Plants have evolved a plethora of resistance strategies in response to the invasion of pathogens [23,24,25,26], and most prominent among them encompasses R gene induced recognition, exploiting nucleotide-binding sites and leucine-rich repeat (NBS-LRR) domains to trigger the disease resistance response [27, 28].

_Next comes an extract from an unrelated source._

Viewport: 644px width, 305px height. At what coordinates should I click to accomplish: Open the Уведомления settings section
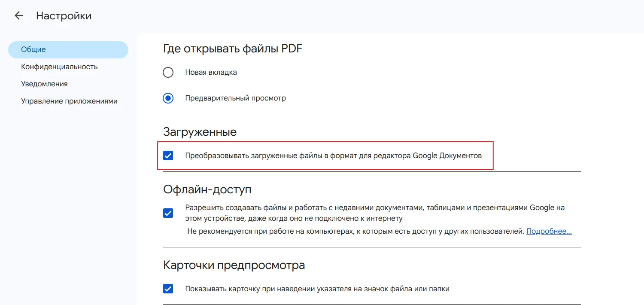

C. fulvum series genes are special R genes that play important roles in resisting tomato leaf disease caused by Cladosporium fulvum, which can cause serious damage to tomato yield and quality. To date, many C. fulvum genes have been mapped in different genomic regions, but most of these C. fulvum genes are located at the Milky Way site of chromosome 1 such as, Cf-4, Cf-9, Hcr9-4E, Hcr9-9B, Cf-ECP1, Cf-ECP2, Cf-ECP3, Cf-ECP4, Cf-ECP5 and Cf-19 genes [29,30,31,32,33,34,35,36,37,38]. Whereas, other C. fulvum genes, such as Cf-2, Cf-5 and Cf-6, were shown to be closely associated with chromosome 6 [39, 40]. Among all these genes, only Cf-2, Cf-4, Cf-5, Cf-9 and Cf-19 have been cloned and well characterized. All of these cloned Cf genes belong to one of the two multigene families designated as homologues of Cladosporium fulvum resistance genes (Hcr). The Cf-9 and Cf-2 genes consisting of 28 and 39 LRRs respectively, codes for transmembrane proteins [41, 42] while Cf-5 gene has been predicted to encode a largely extracytoplasmic protein containing 32 LRRs. On the other hand, Cf-4 encodes a membrane-anchored extracellular glycol-protein possessing only two LRRs which is much less than the LLRs encoded by Cf-9 gene [31]. The candidate gene Cf-19 (Solyc01g006550.2.1) encodes 30 LRRs, which is different from other Hcr genes. The C terminal of the protein encoded by Cf-4 gene was similar to those of Cf-9 and Cf-19 genes [38, 39]. These genes seem to be evolutionarily conserved although, they have shown a certain degree of structural differences [38].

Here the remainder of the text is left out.